16・変化

 騎馬修練場に冬の名残をとどめた太陽が沈もうとしている。

 遠く浮かんでいる雪雲の灰色と濃い赤焼けが混ざり合って流れて行く。

 広大な馬場と空の間を、ただ一つ馬を駆る黒い影が疾走していく。黒く見えるのは馬が青毛だからで、その背に騎乗する人影は白い。

 馬上槍術用の木製の長い棍を肩に担いだまま器用に手綱を捌いて、走り足りない愛馬を駆っている。

 午後の馬上訓練を終えて同僚達はすでにこの修練場は後にしている。訓練終わりにもう少し走りたい様子を見せたレグルスに付き合って、相棒を好きに走らせていた。

 そのまましばらく走らせていると、納得したのか速度が落ちた。やがてゆっくりと徐行して停止する。

 ブルブルと鼻を鳴らすレグルスのそれを、前かがみになってなでてやる。鼻先は汗をかいてしっとりと濡れていた。

 訓練中は上着を脱いでいるから、自身の熱はあまり感じない。心地よい風に吹かれながら、ほんの少しの間空を眺めてから太ももに力を入れた。

「帰ろう」

 レグルスを城内に入れてからもうひと月になる。師団の厩舎への道もすっかり覚えたようで、帰ろうと声をかければ手綱を引かずとも勝手に帰ってくれる。

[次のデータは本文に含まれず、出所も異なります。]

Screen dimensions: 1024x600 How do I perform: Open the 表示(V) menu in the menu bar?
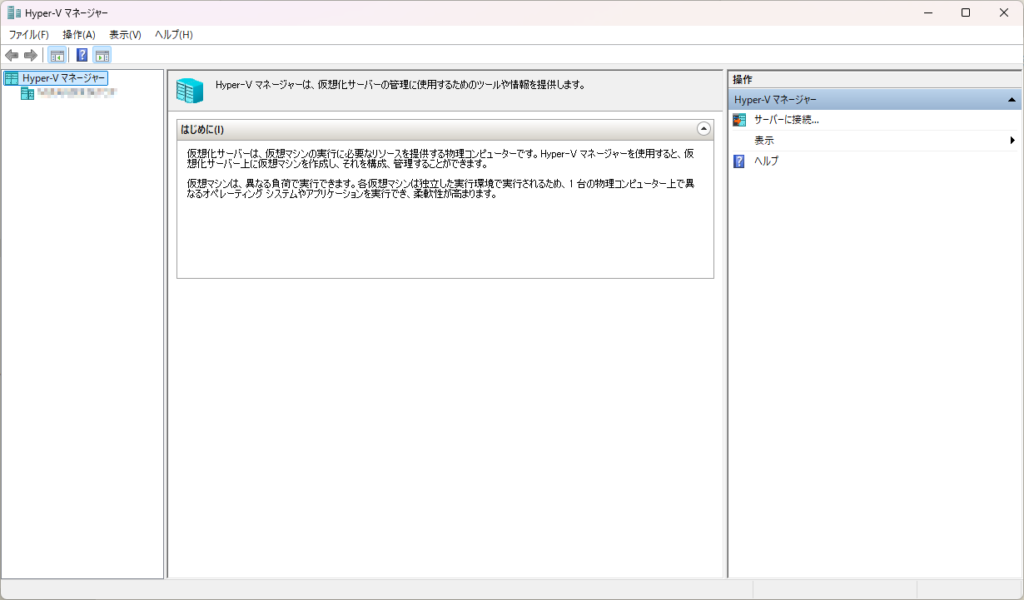125,35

 厩舎の前でレグルスの背を降り、手綱を手にして与えられた馬房に向かう。

 先に修練場を出ていた者たちの姿がちらほら見える。皆黙々と馬の世話をしているので、声は掛けない。

 軍人にとって馬は半身と言って良い。だから皆自分の馬はできるだけ自分で世話をする。そうやって馬との信頼関係が出来上がるからだ。

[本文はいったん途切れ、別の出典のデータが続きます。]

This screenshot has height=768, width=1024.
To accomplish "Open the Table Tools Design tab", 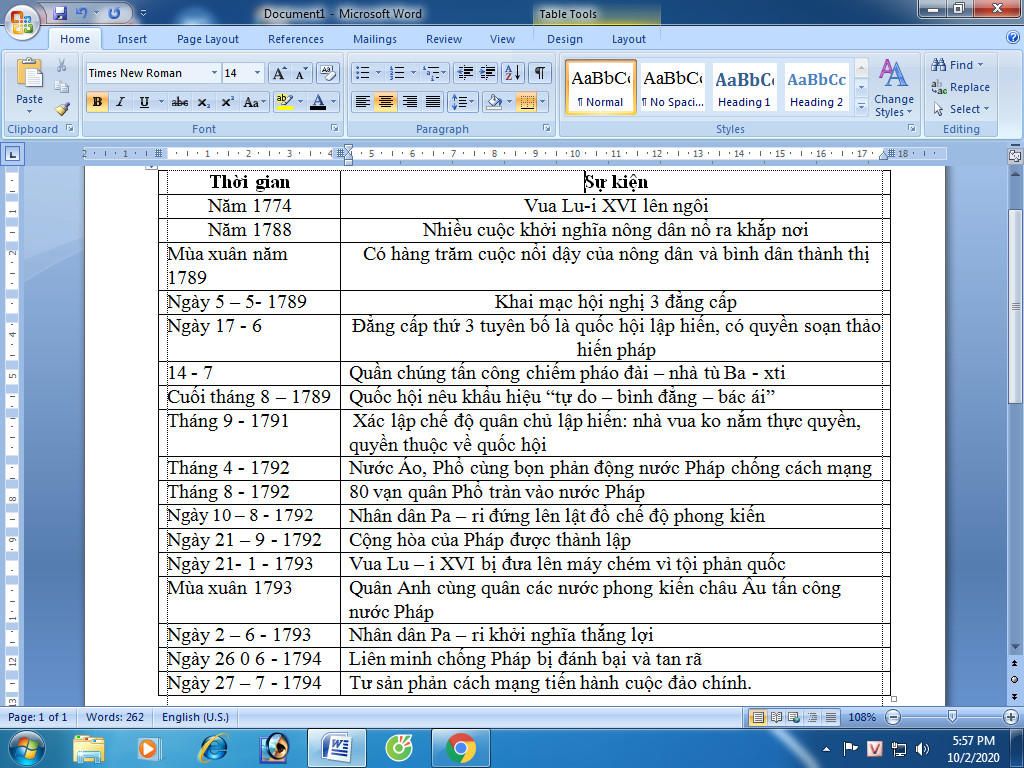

 訓練や任務の都合上、どうしても毎日世話をしてやれないこともあるので、厩舎に常駐した馬丁に任せる事もあるが、訓練終わりは必ず世話をするようにしている。

 馬房にレグルスを入れて手綱と鞍を外し、壁に掛けていた布で丁寧に汗を拭う。

 厩舎裏の井戸で新鮮な水を汲んできて、鼻先にそれを置いてやる。するとレグルスはそれを飲み始めた。

 相棒が水を飲んでいる間に馬房の中を綺麗に掃き出して、飼葉桶に新しい牧草を入れてやる。

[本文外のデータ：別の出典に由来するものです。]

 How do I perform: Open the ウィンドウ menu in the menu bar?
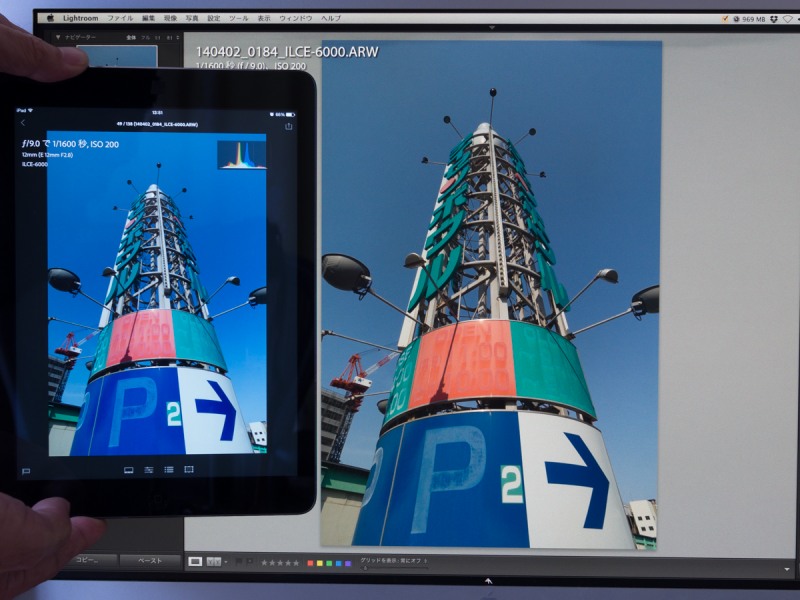pos(293,15)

 ひとしきり水を飲んだあと、今度は牧草を食み始めた。黙々と咀嚼している間に、ブラシを掛ける。何種類かを使い分けて体やたてがみ、長い尾を解きほぐしたあと、使った道具を片付ける。脱いでいた上着を着込んで帰る準備を整えた。

 相棒の首に手を当てて、軽く撫でながら叩くようにする。

「今日もおつかれ様。戻るよ」

 耳を横に寝かせて、レグルスは鼻を一つだけ鳴らした。

 人間でいうなら「おう」といったところか。

 去り際に黒い瞳を覗き込んでから、棍を持って厩舎をあとにした。

 備品庫に棍を返しに行くのに師団入口に差し掛かると、普段ならこの時間には人の途絶えた演習場に、珍しく大勢の者が集まっているのが見える。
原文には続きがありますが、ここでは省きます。